Directions for this task:
Provide the number of lines of the records that include "Sort", with no other content.

Data for processing:
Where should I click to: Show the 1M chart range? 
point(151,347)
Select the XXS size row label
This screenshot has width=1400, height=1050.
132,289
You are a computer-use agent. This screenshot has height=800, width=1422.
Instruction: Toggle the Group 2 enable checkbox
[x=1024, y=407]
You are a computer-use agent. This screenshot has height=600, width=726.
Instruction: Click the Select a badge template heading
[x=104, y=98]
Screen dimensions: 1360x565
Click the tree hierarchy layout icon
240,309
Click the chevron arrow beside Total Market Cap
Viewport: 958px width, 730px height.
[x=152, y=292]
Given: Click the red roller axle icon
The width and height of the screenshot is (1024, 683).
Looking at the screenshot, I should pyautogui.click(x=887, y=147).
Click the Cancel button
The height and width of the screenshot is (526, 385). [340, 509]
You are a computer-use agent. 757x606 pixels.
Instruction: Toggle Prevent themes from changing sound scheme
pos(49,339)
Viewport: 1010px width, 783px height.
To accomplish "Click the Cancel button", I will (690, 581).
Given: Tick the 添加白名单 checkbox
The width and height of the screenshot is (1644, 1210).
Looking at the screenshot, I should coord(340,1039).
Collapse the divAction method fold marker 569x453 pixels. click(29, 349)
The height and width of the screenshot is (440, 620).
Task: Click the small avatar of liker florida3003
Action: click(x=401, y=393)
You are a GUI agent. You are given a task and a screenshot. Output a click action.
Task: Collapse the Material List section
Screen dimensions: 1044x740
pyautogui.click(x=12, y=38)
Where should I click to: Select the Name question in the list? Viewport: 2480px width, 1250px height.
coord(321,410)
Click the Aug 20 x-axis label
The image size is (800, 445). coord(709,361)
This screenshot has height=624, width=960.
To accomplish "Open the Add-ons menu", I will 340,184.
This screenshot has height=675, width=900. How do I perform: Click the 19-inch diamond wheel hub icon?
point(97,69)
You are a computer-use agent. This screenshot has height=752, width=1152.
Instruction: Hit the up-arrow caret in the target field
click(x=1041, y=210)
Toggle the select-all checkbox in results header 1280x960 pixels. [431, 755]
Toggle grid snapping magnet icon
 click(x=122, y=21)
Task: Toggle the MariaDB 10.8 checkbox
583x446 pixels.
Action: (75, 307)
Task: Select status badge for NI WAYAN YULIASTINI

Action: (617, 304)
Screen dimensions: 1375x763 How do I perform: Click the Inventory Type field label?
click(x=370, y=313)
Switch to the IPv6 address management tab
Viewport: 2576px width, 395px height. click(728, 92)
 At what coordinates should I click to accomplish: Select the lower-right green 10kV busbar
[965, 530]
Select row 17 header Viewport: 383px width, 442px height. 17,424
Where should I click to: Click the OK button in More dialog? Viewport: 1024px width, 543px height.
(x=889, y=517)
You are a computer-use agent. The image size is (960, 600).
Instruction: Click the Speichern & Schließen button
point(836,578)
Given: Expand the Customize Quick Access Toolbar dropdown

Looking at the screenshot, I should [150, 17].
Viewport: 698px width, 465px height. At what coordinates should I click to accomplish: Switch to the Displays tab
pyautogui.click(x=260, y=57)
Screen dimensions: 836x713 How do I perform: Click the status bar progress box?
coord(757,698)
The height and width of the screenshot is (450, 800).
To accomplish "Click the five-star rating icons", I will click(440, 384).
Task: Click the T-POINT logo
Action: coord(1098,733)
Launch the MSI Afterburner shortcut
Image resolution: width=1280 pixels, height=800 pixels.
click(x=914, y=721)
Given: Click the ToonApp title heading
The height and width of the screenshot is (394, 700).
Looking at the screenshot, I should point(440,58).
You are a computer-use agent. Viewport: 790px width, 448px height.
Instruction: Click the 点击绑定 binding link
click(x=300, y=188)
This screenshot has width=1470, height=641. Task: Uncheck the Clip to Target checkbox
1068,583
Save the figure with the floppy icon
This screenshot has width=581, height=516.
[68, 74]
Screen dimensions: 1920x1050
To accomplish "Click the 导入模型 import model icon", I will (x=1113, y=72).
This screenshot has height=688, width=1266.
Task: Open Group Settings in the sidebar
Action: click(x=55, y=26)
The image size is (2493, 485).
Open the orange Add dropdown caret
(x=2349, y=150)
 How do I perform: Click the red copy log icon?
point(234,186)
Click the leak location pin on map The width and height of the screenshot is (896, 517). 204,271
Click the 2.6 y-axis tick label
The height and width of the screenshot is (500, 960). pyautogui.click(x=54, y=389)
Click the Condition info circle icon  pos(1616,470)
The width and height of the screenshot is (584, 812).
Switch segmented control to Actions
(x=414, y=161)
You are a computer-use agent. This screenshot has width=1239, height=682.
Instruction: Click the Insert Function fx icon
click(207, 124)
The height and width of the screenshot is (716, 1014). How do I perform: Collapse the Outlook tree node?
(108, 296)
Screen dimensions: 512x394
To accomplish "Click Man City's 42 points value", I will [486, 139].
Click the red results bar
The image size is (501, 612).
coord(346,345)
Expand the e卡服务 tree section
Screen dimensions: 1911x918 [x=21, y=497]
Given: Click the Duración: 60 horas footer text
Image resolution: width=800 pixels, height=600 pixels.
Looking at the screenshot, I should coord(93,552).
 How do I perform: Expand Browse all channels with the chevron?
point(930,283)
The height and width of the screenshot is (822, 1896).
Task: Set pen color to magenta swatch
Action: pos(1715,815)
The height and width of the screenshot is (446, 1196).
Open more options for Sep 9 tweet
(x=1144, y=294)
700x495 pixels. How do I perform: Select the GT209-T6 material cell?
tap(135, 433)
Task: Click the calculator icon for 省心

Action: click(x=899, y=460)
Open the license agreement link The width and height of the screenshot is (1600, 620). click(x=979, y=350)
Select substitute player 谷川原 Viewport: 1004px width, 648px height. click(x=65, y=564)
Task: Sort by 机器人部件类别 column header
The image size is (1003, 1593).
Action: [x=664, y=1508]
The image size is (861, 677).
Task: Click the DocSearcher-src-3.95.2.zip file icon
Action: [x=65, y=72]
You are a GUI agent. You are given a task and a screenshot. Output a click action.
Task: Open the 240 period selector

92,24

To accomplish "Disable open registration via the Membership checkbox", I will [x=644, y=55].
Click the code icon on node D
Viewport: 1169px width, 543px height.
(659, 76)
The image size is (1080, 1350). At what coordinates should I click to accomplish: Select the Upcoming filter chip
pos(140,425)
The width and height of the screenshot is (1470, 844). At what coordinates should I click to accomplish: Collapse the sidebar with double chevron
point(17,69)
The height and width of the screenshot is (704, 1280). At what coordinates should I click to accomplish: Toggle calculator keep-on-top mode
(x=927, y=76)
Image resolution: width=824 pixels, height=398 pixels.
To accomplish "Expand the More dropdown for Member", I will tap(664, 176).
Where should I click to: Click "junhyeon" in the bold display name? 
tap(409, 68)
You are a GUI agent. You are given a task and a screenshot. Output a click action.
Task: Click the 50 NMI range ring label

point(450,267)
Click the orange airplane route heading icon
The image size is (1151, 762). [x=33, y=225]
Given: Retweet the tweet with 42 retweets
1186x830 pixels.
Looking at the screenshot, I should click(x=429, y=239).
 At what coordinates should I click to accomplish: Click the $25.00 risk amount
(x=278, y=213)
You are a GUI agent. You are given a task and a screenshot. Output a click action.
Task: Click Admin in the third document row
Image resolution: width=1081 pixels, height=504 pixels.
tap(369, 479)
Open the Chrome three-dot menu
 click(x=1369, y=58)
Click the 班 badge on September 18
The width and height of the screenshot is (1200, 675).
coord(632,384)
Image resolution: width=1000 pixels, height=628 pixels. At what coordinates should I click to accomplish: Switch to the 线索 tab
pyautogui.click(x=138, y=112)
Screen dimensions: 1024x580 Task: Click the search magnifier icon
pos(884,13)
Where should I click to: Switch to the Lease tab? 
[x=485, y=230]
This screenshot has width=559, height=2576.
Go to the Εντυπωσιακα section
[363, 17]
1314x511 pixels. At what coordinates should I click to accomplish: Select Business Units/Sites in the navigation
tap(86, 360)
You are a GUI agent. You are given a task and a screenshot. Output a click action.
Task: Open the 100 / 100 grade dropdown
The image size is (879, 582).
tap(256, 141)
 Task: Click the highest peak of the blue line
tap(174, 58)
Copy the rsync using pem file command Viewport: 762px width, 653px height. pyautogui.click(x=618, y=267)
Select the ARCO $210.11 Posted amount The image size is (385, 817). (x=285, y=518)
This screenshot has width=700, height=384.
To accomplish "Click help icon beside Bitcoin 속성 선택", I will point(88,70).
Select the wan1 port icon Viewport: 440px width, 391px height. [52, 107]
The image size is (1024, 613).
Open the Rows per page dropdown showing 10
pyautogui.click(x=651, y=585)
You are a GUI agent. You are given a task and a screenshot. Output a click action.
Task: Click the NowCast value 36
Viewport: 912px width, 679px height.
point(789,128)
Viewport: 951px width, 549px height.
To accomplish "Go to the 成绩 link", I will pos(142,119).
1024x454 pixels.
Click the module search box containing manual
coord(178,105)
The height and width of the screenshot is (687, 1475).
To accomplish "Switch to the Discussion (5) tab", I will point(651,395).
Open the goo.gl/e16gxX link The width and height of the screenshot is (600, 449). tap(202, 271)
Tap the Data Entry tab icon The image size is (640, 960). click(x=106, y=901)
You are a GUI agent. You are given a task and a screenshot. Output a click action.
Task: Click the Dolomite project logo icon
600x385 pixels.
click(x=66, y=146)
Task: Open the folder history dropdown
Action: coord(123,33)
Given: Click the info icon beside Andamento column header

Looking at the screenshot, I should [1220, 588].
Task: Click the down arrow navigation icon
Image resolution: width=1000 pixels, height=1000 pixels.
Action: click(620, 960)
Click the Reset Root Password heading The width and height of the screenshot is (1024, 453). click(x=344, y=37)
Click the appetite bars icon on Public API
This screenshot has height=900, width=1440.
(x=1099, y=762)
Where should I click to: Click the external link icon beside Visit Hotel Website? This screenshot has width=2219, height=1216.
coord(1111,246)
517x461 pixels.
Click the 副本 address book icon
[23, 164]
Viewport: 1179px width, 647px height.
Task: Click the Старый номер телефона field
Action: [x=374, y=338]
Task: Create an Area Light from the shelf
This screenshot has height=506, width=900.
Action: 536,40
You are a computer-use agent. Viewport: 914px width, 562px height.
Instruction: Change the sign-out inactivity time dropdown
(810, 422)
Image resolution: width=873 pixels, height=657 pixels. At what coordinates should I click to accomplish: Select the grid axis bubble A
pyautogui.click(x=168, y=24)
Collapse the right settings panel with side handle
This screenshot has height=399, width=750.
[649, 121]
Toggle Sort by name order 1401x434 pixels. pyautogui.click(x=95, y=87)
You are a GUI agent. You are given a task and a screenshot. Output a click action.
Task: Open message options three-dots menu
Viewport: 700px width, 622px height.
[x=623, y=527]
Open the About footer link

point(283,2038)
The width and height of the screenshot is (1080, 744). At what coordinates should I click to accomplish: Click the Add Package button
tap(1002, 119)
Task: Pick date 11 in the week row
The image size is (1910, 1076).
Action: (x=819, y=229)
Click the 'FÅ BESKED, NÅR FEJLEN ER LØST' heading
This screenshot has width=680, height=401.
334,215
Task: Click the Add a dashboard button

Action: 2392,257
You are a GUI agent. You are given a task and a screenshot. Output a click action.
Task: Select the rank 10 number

Task answer:
2